9. Dezember 2009
Körpergeruch kann völlig harmlos oder das Symptom einer Erkrankung sein. Dementsprechend unterscheiden sich die Behandlungs- und Linderungsmöglichkeiten.
Menschen, die aufgrund einer körperlichen Anstrengung stark schwitzen, riechen meist nach Schweiß. Dabei ist jedoch nur der Schweiß aus den Achseln für andere Menschen zu riechen. Menschen, die sich nur unzureichend hygienisch pflegen, neigen ebenfalls zu diesem unangenehmen Körpergeruch.
Aufgrund einiger Erkrankungen oder durch mangelnde Mundhygiene kann der Mensch auch aus dem Mund riechen. Je nach Art der Krankheit kann sich auch dieser Mundgeruch unterscheiden.
Zum Körpergeruch gehören auch die so genannten "Schweißfüße", die entstehen, wenn der Fuß im Schuh zu wenig belüftet wird.
Menschen, die mit der Nahrung größere Mengen an Knoblauch zu sich nehmen, riechen häufig am gesamten Körper, vor allem jedoch auch aus dem Mund, nach Knoblauch.
Nicht immer muss eine Behandlung erfolgen, wenn ein Körpergeruch festgestellt wird. Häufig hilft es bereits, sich zu duschen oder ein Fußbad zu nehmen.
Menschen, deren Zähne äußerst ungepflegt sind, müssen zum Zahnarzt gehen, um den Mundgeruch in den Griff zu bekommen. Erst wenn alle Zähne saniert sind, verschwindet auch der Mundgeruch wieder.
Mundgeruch kann jedoch auch auf einige Erkrankungen hinweisen. Dabei ist es von entscheidender Bedeutung, wonach der Patient riecht. Riecht er nach Azeton, kann ein Diabetes mellitus die Ursache sein. Um dies zu klären entnimmt der Arzt eine Blut- und Urinprobe des Patienten und untersucht diese auf den Zuckergehalt. Zusätzlich wird meist ein Tagesprofil hergestellt, bei dem der Patient mehrmals täglich vor und nach dem Essen zur Blutabnahme in die Arztpraxis kommen muss. Sind alle Werte deutlich erhöht, liegt eine Zuckerkrankheit vor. Je nach Alter des Patienten und Höhe der Werte muss der Patient Insulin spritzen oder Tabletten einnehmen, um den Glucosewert im Blut zu senken. Zusätzlich muss der Patient auch seine Ernährung umstellen.

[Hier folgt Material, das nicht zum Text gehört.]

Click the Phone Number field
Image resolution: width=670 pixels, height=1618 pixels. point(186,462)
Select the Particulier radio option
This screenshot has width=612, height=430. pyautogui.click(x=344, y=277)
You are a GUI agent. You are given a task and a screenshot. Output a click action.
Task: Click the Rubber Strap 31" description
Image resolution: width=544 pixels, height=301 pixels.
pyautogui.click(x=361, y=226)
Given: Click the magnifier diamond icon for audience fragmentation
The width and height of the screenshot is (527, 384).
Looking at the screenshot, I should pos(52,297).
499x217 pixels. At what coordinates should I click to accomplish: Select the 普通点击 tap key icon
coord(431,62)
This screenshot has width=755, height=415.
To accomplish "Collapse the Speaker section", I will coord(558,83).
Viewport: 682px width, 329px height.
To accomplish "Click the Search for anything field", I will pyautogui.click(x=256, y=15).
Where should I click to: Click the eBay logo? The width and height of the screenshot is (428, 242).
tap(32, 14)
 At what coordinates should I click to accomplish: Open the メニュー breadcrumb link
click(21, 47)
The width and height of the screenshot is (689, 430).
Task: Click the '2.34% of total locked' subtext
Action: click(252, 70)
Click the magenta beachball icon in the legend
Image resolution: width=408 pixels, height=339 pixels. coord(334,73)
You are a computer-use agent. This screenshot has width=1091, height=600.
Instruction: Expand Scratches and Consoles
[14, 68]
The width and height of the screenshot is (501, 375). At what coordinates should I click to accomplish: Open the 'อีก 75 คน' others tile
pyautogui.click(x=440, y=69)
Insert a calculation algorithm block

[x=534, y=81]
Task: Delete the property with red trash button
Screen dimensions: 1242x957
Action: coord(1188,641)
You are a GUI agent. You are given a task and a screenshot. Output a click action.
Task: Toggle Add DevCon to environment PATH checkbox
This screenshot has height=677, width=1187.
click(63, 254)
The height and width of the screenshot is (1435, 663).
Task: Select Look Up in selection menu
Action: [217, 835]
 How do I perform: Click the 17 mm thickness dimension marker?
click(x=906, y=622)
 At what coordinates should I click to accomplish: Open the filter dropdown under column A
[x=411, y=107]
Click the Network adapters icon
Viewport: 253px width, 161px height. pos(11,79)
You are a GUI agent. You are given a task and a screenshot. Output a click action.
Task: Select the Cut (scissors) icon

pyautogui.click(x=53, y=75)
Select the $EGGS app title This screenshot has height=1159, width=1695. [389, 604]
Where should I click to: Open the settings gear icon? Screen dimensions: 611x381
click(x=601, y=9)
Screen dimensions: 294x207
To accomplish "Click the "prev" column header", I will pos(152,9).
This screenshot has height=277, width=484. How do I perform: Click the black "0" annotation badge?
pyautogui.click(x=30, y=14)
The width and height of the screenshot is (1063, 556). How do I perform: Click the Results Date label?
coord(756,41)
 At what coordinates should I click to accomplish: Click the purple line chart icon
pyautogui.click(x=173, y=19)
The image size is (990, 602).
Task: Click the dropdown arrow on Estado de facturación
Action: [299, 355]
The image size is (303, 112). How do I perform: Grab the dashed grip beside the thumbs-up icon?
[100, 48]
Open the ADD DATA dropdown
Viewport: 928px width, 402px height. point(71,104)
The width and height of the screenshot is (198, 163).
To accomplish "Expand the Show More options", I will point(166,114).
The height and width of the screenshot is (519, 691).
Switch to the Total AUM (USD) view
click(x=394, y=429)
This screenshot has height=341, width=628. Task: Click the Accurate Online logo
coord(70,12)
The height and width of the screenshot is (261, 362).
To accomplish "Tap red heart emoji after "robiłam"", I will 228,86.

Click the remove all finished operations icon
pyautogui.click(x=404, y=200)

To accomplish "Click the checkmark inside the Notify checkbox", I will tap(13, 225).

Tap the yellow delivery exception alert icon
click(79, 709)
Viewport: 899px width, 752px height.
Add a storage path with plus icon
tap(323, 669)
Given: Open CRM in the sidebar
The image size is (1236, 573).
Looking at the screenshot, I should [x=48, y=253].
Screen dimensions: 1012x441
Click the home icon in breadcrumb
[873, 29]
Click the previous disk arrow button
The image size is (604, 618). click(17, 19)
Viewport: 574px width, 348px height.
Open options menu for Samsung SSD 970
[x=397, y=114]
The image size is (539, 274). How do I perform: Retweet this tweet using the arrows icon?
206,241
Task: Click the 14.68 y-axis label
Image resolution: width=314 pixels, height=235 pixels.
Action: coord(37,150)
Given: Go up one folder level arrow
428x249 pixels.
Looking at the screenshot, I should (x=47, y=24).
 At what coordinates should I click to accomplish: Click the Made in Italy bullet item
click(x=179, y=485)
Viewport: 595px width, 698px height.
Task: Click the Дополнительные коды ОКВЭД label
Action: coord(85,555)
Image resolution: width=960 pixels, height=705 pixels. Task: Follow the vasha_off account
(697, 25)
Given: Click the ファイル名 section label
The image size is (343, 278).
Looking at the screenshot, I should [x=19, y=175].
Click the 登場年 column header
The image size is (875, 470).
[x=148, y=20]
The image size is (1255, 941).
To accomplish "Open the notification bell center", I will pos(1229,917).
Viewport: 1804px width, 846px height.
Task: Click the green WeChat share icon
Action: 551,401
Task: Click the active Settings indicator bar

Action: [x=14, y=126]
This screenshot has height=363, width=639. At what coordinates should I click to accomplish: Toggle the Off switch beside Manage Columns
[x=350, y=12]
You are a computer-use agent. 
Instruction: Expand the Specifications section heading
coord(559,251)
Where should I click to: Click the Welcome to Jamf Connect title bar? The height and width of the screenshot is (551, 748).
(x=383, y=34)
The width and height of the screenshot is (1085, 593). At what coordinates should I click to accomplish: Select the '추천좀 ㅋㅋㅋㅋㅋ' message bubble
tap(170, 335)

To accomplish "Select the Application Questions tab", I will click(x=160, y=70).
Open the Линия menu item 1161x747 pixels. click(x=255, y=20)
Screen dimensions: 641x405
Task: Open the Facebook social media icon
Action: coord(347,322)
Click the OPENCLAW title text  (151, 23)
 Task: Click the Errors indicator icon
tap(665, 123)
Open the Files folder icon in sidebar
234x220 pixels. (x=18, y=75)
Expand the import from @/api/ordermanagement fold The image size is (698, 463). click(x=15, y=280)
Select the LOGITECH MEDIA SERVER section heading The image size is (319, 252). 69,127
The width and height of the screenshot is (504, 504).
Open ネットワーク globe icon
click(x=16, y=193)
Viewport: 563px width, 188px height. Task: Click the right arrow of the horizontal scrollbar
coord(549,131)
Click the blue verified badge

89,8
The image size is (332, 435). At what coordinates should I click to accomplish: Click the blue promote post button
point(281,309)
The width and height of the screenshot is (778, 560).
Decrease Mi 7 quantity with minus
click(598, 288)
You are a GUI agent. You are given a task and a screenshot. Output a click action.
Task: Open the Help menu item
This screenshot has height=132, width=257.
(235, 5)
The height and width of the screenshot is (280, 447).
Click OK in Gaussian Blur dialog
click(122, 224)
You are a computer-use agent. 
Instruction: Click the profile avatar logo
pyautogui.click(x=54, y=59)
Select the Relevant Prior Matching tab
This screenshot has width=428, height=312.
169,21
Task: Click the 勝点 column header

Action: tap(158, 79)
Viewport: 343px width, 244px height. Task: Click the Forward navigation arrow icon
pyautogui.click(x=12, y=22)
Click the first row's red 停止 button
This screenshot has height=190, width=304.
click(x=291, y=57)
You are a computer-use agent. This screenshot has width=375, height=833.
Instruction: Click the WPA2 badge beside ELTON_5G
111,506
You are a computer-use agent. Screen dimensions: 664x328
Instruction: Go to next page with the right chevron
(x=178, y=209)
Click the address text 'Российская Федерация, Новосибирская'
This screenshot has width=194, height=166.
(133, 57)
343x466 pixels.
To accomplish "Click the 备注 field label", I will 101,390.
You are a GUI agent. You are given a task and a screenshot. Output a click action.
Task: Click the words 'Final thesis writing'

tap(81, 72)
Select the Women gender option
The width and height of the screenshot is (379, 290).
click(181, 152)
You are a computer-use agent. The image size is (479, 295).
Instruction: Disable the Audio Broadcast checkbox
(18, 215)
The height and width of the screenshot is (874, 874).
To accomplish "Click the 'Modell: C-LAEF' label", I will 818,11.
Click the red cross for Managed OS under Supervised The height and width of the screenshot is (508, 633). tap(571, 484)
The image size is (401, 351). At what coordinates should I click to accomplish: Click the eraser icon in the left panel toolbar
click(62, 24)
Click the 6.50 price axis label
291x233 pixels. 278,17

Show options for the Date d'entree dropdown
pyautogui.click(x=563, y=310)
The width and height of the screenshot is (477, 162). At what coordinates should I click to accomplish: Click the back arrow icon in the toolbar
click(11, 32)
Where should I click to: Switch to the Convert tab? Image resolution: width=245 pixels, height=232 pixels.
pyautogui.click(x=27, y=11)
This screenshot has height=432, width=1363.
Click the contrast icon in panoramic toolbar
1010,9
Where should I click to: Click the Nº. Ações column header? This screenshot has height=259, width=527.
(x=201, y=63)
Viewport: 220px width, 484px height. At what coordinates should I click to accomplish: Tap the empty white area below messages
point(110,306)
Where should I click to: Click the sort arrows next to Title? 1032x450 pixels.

Riecht ein Patient aus dem Mund nach Ammoniak, kann dies auf eine Erkrankung an der Leber schließen lassen. Im Rahmen seiner Diagnostik führt der Arzt eine körperliche Untersuchung sowie eine Untersuchung des Urins durch, entnimmt Blut und untersucht die Organe während einer Ultraschalluntersuchung. Zusätzlich wird je nach Befund teilweise auch eine Computer- oder Magnetresonanztomografie durchgeführt. Einige Lebererkrankungen werden auch nach einer Leberpunktion diagnostiziert, bei der eine Probe der Leber entnommen und unter dem Mikroskop untersucht wird. Je nach Art der Lebererkrankung werden Medikamente verordnet. In schweren Fällen kann es auch notwendig werden, Teile der Leber oder die gesamte Leber zu entfernen. Bei kompletter Entfernung benötigt der Patient ein Spenderorgan um weiterleben zu können.
Riecht die Atemluft nach Urin, steckt meist eine Erkrankung der Nieren dahinter. Um eine genaue Diagnose zu stellen, führt der Arzt auch hier eine körperliche Untersuchung durch und untersucht dabei auch den Urin per Schnelltest und unter dem Mikroskop. Bei einer Ultraschalluntersuchung werden u.a. die Nieren untersucht. Patienten, die nach Urin riechen, wenn sie ausatmen, haben meist eine schwere Nierenerkrankung, bei der die Nieren gar nicht mehr oder nur noch unzureichend arbeiten. Die Arbeit der Nieren muss dann von Maschinen übernommen werden. Man spricht hier von der so genannten Dialyse. Um die Patienten zu heilen, ist eine Nierentransplantation notwendig.
Riecht ein Patient süßlich aus dem Mund, steckt meist eine bakterielle Erkrankung dahinter. Der Arzt hört den Patienten ab und fertigt ggfs. eine Röntgenaufnahme an. Um die Bakterien zu bekämpfen, verordnet der Arzt ein Antibiotikum.